Each CLDF data table SHOULD contain a column which uniquely identifies a row in the table. This column SHOULD be marked using:

  • a propertyUrl of http://cldf.cld.org/v1.0/terms.rdf#id
  • the column name ID in the case of metadata-free conformance.

To allow usage of identifiers as path components of URIs and ensure they are portable across systems, identifiers SHOULD be composed of alphanumeric characters, underscore _ and hyphen - only, i.e. match the regular expression [a-zA-Z0-9\-_]+ (see RFC 3986).

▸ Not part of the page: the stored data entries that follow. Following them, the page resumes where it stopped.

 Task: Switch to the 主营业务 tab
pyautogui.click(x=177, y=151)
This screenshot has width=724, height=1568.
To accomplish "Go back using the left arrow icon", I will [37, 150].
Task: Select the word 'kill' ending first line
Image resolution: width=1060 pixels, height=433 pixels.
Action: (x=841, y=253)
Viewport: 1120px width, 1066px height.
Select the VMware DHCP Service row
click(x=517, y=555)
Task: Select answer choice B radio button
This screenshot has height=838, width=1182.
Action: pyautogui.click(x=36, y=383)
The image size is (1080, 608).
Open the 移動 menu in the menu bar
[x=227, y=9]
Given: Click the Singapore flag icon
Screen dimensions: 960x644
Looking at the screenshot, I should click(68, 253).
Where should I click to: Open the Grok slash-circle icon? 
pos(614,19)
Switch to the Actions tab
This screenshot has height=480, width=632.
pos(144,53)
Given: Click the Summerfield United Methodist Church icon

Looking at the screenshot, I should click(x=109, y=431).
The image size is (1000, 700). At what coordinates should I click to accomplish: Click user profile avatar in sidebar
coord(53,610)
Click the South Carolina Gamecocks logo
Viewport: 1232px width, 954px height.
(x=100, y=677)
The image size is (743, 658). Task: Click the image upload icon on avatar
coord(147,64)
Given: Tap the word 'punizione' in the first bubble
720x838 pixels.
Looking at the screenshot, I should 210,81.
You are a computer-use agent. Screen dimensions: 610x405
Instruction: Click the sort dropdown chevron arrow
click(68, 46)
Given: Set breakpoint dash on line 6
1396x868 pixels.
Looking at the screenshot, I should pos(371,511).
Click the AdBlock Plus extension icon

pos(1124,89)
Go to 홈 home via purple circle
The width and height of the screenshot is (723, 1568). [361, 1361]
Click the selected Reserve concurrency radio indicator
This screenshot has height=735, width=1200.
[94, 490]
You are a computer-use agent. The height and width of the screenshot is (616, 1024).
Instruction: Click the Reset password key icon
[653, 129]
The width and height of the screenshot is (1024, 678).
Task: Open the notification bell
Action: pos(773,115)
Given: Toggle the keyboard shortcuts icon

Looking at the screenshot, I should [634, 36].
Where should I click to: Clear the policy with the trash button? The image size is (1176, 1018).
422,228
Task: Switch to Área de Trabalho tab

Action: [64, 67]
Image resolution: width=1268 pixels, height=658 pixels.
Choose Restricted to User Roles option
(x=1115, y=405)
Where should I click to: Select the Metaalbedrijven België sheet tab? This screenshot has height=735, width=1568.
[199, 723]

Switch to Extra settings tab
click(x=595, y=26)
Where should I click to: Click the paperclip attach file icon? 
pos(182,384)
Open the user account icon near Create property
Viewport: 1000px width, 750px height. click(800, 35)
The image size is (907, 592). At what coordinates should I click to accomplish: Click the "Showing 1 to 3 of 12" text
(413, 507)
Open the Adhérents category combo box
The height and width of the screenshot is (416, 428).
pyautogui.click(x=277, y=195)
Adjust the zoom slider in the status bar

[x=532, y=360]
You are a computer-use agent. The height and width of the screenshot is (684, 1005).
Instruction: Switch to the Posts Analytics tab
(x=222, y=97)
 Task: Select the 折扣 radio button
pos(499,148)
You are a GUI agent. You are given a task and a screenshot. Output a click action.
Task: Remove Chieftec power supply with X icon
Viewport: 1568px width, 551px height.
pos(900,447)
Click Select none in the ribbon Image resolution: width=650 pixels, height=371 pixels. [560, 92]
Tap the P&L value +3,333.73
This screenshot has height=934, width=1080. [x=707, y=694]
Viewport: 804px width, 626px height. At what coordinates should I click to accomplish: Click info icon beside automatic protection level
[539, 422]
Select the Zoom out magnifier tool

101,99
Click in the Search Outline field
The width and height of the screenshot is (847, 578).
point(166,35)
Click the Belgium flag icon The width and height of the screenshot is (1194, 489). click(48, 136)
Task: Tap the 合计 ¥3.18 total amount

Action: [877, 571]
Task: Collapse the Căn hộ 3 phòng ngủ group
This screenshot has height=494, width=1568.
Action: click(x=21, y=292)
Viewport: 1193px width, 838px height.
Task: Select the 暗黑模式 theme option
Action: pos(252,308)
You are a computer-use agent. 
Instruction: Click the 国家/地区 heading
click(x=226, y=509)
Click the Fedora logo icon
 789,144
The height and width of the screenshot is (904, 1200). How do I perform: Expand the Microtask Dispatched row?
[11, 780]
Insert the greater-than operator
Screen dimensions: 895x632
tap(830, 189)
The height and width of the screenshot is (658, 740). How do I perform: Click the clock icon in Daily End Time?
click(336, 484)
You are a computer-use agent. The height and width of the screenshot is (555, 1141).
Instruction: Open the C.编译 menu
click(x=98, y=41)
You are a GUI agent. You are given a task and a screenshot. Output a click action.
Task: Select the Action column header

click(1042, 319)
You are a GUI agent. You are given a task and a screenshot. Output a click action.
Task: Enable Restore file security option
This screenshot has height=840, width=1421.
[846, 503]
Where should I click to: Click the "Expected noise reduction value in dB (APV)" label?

Following our design goal to reference rather than duplicate data, identifiers may be used to reference existing entities (e.g. Glottolog languages, WALS features, etc.). This can be done as follows:

  • If the identifier can be interpreted as link to another entity, e.g. using the WALS three-lettered language codes to identify languages, this should be indicated by assigning the column an appropriate valueUrl property, e.g. http://wals.info/languoid/lect/wals_code_{ID}
  • If the identifier follows a specified identification scheme, e.g. ISO 639-3 for languages, this can be indicated by adding a virtual column with a suitable propertyUrl to the table's list of columns.

Missing data

Data creators often want to distinguish two kinds of missing data, in particular when the data is extracted from sources:

  1. data that is missing/unknown because it was never extracted from the source,
  2. data that is indicated in the source as unknown.

The CSVW data model can be used to express this difference as follows:

  • Case 1 can be modeled by not including the relevant data as row at all.
  • Case 2 can be modeled using the null property of the relevant column specification (defaulting to the empty string) as value in a data row.

Sources

Considering that any single step in collecting (cross-)linguistic data involves some amount of analysis and judgement calls, it is essential to make it easy to trace assertions back to their source.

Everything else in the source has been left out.